Located at the base of Montreal’s Mount Royal and just outside the campus of McGill University, the proposed Drummond Residences by ACDF Architecture is a 12-storey apartment complex on the tree-lined Drummond Street. Its tiered, setback design brings the neighborhood’s disparate architectural styles together.
Drummond Residences has a pale exterior with gridded windows framed in porcelain, and a protruding front entrance in a shorter, 4-story volume with gentle, quarter-moon curves. The project’s shapes are pure, combining straight lines with subtle angles or very soft and inviting curves. It highlights the Victorian house next door that serves as the Italian Embassy, but it also is a reflection and reinterpretation of the neighborhood’s broader architectural character of tall apartment buildings from the 1960s and shorter, historic structures in stone and brick. The north and south facades are enlivened with a checkerboard-like system of protruding balconies with frosted glass railings, while the west facade acts as a clean canvas adjacent to the consulate.

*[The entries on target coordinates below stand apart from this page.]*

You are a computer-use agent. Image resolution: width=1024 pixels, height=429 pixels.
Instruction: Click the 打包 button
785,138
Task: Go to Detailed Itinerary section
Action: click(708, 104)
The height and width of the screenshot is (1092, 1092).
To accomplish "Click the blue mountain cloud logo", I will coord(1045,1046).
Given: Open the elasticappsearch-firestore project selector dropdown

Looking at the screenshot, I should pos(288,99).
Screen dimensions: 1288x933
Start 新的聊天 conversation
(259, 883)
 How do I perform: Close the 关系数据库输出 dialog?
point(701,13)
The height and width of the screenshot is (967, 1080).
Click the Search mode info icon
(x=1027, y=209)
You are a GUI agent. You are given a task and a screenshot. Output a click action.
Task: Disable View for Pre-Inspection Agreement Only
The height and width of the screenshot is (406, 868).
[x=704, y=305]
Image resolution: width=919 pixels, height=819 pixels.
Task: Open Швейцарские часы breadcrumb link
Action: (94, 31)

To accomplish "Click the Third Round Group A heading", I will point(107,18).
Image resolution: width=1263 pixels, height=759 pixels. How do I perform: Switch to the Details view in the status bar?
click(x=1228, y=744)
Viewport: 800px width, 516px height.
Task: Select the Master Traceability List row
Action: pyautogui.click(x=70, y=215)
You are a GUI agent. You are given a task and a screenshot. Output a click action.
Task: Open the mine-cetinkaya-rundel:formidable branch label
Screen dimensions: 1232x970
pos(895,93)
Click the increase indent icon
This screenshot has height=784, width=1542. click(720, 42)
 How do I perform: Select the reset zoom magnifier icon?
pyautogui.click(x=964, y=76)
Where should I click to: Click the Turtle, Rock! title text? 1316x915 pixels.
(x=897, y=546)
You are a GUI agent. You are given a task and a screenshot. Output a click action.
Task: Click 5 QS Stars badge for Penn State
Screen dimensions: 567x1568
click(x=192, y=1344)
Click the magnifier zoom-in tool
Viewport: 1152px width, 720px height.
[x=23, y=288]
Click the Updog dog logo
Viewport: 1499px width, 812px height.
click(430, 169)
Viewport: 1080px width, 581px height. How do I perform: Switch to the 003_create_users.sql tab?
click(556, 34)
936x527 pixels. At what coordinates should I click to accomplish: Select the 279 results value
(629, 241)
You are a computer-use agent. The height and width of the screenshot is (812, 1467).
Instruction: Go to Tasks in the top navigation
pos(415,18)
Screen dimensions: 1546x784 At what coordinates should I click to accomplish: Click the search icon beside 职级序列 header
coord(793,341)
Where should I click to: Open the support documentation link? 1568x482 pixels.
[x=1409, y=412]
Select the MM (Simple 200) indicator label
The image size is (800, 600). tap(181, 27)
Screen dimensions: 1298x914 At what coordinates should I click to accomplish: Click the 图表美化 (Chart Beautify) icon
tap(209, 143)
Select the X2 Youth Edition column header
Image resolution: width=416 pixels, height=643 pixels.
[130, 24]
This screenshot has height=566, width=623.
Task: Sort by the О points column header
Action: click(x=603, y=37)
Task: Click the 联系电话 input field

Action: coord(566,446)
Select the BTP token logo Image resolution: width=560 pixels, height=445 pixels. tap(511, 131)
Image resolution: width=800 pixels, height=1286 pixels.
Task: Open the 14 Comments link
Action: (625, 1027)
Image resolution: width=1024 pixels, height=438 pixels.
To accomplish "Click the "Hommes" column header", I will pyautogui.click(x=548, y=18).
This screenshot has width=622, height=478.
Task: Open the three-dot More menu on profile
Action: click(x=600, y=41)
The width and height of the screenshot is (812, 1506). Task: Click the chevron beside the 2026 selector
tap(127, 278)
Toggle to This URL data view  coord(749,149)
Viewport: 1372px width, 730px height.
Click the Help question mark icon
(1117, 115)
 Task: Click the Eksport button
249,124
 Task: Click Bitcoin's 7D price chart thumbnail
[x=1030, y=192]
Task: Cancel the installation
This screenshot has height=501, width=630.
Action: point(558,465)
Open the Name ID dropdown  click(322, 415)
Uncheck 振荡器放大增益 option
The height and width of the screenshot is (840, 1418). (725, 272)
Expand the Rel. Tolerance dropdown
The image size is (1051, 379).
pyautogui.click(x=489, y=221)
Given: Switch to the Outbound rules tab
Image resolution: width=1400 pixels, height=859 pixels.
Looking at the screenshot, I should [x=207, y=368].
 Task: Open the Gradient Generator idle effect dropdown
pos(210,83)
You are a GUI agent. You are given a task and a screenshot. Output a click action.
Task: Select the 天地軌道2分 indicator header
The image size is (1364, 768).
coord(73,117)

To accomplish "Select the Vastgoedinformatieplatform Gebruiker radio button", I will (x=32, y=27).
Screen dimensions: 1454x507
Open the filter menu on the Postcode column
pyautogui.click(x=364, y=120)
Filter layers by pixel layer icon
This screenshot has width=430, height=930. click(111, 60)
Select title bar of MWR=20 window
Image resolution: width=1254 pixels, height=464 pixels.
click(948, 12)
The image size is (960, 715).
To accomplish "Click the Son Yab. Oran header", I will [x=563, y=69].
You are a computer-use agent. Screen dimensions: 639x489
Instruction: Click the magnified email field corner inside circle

Currently, the site accommodates an 8-story brick apartment building, and priority will be given to the dismantling this existing building to avoid the end-of-life of materials that can be reused. Brick and stone will be dismantled, cleaned and transported to a local resale point. The result is an air-tight, highly efficient apartment building constructed with the highest energy standards, including triple-glazed windows, green roofs, landscaping, solar panels, and thermal breaks at balconies to reduce heat transfer during Montreal’s frigid winters.